In this post I will write the detail the steps I took to reproduce distributed LU factorization using the Chameleon library. It is a linear algebra library based on the starPU runtime system.

Table of Contents

Installing chameleon

Clone the sources from gitlab:

git clone --recursive https://gitlab.inria.fr/solverstack/chameleon.git

Configure with the following for a non-CUDA, MPI-enabled build:

cd chameleon
mkdir build
cd build
cmake .. -DCMAKE_BUILD_TYPE=Debug \
         -DCMAKE_INSTALL_PREFIX=$HOME/gitrepos/hicma/profiling/chameleon/chameleon/build \
         -DCHAMELEON_USE_CUDA=OFF \
         -DCHAMELEON_USE_MPI=ON \
         -DFXT_DIR=/home/1/17M38101/software/fxt-0.3.8 \
         -DSTARPU_DIR=/home/1/17M38101/software/starpu-1.3.2-test \
         -DSTARPU_FIND_COMPONENTS=ON \
         -DCHAMELEON_ENABLE_TRACING=ON
make install

Make sure that you’re using openmpi. For some reason chameleon refuses to work with a starpu that has been compiled with intel-mpi.

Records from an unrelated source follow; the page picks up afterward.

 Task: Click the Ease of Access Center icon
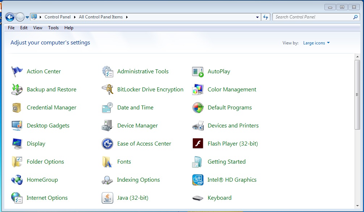point(107,144)
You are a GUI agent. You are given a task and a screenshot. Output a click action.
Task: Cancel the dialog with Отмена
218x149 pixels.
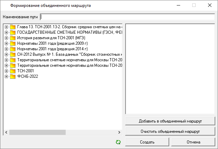pos(193,142)
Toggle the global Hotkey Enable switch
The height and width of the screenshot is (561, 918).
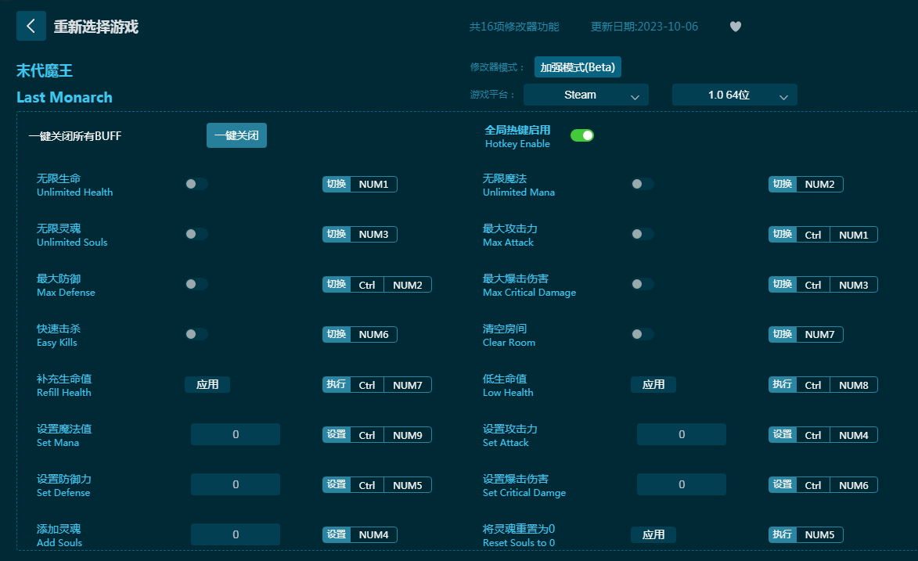click(x=581, y=135)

Compiling and linking your programs

Make sure you have starpu and starpumpi configured in your pkg-config path. You can then get the compiler flags with pkg-config --cflags chameleon and linker flags with pkg-config --libs --static chameleon.

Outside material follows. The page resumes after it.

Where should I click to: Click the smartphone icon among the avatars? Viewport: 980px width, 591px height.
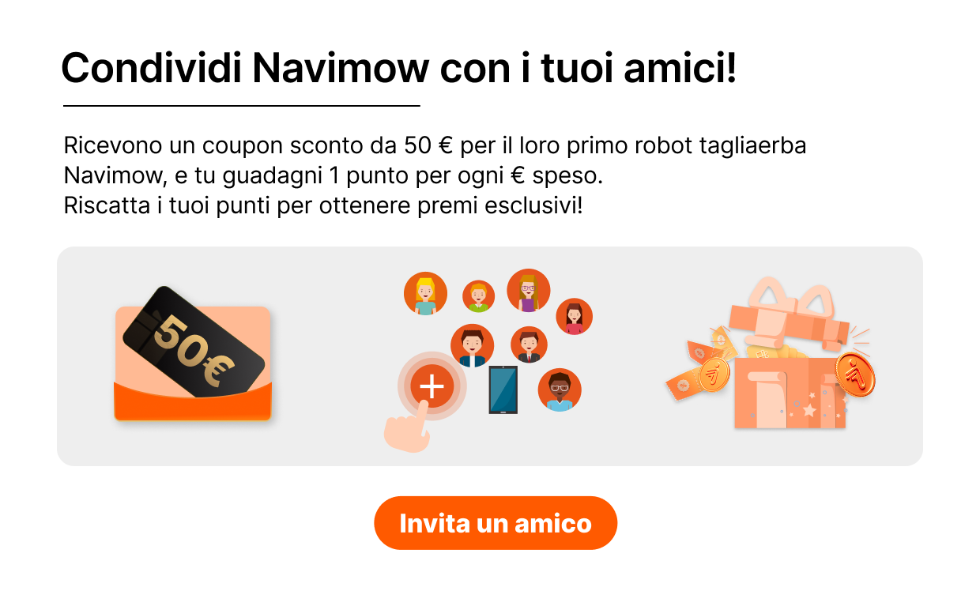[503, 390]
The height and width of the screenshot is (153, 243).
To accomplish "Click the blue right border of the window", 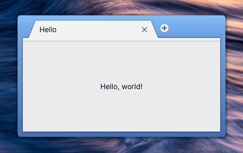I will [x=223, y=86].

Distributed LU factorization implementations

The chameleon_pzgetrf_nopiv(CHAM_desc_t*, RUNTIME_sequence_t *, RUNTIME_request_t *) function is used for a distributed LU factorization using Chameleon and starpu underneath. It implements a right-looking variant of the LU factorization, which is a very common algorithm made popular by SCALAPACK.

The chameleon_pzgetrf_incpiv() function is a used for a distributed LU using a newer LU algorithm presented in this paper. It claims to have superior performance compared to right-looking LU since communication and computation can be overlapped better.